● WHAT YOU SHOULD DO:
Instruction for the data below: set down exactly the lines from the line with "The width and height of the screenshot is (661, 358)." to the line with "Click the sys_id", inclusive, and no others.
........
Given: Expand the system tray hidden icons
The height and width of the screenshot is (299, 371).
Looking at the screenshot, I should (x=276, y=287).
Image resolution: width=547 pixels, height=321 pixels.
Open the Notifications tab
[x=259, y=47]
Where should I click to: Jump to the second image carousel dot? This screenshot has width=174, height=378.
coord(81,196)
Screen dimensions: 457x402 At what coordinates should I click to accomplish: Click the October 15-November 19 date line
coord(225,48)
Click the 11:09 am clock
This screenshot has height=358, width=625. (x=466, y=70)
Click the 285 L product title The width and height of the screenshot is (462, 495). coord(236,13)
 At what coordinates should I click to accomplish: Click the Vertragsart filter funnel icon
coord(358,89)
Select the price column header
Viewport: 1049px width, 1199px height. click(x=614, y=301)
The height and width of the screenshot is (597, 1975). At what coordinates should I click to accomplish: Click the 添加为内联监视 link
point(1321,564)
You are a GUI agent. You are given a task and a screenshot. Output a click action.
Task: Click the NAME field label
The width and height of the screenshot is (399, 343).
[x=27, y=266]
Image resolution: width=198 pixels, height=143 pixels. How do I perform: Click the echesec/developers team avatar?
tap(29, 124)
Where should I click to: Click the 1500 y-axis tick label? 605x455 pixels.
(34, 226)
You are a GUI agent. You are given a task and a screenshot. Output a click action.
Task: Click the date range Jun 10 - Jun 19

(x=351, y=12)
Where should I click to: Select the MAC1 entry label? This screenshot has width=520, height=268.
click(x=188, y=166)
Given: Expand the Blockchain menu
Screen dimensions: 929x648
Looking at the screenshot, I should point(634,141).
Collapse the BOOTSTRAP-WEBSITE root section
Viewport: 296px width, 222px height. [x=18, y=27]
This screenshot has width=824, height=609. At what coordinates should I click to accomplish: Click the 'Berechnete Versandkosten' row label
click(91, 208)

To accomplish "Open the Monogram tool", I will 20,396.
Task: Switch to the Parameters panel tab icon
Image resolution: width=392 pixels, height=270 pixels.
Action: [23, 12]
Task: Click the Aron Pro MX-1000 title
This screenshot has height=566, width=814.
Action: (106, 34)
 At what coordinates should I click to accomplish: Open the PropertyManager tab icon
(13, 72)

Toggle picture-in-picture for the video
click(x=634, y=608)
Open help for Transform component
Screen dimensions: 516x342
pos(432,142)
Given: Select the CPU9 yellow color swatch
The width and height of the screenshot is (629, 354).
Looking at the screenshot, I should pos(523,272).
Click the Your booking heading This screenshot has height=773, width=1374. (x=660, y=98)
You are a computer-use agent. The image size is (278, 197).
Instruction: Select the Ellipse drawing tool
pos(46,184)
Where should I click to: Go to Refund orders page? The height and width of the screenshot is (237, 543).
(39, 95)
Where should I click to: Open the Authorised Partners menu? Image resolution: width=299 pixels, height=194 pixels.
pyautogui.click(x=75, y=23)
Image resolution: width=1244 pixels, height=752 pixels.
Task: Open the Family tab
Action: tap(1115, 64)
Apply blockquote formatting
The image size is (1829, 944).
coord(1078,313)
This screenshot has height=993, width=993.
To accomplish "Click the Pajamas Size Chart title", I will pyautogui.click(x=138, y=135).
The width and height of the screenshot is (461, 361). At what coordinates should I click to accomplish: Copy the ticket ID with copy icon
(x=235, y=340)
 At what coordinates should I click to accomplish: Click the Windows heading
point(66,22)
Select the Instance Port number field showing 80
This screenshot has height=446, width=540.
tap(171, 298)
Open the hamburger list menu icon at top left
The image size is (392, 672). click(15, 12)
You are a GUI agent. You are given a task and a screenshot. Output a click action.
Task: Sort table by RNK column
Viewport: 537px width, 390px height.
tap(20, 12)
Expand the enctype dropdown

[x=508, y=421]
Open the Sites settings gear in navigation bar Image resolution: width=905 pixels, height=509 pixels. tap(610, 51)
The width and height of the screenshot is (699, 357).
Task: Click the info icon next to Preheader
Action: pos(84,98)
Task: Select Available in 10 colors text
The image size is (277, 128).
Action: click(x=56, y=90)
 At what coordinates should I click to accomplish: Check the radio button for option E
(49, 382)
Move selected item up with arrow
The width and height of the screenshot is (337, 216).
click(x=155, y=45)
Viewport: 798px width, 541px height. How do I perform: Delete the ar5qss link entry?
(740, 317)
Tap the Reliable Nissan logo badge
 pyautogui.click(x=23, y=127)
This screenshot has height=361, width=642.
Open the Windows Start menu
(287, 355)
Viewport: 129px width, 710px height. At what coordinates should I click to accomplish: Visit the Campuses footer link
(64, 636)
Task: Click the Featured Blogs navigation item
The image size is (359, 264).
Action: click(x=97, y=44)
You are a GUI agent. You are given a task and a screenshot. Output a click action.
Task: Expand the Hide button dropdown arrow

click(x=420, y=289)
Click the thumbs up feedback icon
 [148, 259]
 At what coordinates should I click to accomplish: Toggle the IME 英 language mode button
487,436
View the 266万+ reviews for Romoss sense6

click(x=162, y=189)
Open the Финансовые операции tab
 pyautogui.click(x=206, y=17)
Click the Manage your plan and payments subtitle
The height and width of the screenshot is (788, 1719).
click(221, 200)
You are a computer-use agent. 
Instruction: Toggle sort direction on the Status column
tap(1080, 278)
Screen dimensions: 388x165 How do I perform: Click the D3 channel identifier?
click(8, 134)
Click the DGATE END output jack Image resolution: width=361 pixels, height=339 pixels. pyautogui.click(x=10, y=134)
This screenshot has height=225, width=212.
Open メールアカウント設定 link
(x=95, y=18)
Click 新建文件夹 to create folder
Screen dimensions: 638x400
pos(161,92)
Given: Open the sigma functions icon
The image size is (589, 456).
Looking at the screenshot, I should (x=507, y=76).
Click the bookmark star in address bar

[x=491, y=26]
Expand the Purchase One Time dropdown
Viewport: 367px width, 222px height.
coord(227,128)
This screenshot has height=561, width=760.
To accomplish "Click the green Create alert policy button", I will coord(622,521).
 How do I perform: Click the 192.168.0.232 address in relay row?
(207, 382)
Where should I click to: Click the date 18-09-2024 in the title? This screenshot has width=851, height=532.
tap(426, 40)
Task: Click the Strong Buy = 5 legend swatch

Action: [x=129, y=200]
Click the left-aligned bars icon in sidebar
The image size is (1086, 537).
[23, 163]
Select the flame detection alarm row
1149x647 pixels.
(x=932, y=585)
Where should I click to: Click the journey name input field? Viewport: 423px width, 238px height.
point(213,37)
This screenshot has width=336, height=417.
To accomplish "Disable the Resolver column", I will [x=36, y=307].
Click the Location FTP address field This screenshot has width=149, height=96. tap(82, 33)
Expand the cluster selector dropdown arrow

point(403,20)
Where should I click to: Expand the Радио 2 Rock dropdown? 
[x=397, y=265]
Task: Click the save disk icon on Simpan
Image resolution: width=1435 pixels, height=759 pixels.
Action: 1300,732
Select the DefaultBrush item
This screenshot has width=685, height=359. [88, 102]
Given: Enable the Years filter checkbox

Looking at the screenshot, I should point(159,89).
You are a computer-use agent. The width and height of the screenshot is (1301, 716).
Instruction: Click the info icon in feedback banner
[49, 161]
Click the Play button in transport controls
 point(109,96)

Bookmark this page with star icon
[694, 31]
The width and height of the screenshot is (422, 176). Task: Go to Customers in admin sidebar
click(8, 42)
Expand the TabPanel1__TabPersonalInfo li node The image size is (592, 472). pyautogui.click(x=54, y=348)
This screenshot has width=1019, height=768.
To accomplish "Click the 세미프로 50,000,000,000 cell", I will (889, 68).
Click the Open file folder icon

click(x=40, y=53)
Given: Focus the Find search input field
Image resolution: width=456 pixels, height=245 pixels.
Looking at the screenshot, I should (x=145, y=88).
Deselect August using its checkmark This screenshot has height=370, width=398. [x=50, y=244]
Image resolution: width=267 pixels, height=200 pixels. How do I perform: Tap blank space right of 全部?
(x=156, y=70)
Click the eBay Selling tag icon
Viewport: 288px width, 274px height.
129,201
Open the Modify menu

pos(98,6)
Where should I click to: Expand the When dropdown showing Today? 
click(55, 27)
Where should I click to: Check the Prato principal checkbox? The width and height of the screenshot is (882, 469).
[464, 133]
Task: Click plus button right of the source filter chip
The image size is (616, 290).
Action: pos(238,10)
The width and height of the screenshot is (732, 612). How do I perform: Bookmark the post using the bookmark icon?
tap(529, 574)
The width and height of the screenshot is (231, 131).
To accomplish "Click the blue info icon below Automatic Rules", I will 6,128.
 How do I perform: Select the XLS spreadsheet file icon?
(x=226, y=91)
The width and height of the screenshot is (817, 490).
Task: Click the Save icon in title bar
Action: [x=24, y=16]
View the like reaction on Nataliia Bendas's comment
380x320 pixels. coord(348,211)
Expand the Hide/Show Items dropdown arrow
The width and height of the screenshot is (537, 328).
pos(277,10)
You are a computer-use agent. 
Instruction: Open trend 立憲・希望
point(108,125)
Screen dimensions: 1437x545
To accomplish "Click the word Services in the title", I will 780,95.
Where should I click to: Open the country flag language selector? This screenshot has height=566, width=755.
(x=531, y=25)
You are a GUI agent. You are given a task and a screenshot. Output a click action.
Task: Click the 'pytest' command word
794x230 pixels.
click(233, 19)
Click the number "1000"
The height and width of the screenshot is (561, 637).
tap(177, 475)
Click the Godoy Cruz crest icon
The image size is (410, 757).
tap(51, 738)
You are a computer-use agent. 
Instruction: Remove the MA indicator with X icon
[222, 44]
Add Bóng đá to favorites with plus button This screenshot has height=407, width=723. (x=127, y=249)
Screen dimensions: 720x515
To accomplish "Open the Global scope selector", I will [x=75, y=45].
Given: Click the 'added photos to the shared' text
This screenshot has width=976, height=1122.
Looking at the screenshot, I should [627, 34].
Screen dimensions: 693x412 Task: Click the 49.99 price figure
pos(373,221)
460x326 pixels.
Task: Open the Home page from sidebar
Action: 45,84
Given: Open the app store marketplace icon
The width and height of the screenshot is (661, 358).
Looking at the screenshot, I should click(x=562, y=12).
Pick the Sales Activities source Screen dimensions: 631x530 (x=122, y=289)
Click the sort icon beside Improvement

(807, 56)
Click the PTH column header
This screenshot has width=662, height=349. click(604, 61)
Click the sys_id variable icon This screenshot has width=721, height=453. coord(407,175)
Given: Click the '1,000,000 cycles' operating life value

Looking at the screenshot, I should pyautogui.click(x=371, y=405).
........
● EXERCISE SOLUTION:
The width and height of the screenshot is (661, 358).
Looking at the screenshot, I should click(x=562, y=12).
Pick the Sales Activities source Screen dimensions: 631x530 (x=122, y=289)
Click the sort icon beside Improvement

(807, 56)
Click the PTH column header
This screenshot has width=662, height=349. click(604, 61)
Click the sys_id variable icon This screenshot has width=721, height=453. coord(407,175)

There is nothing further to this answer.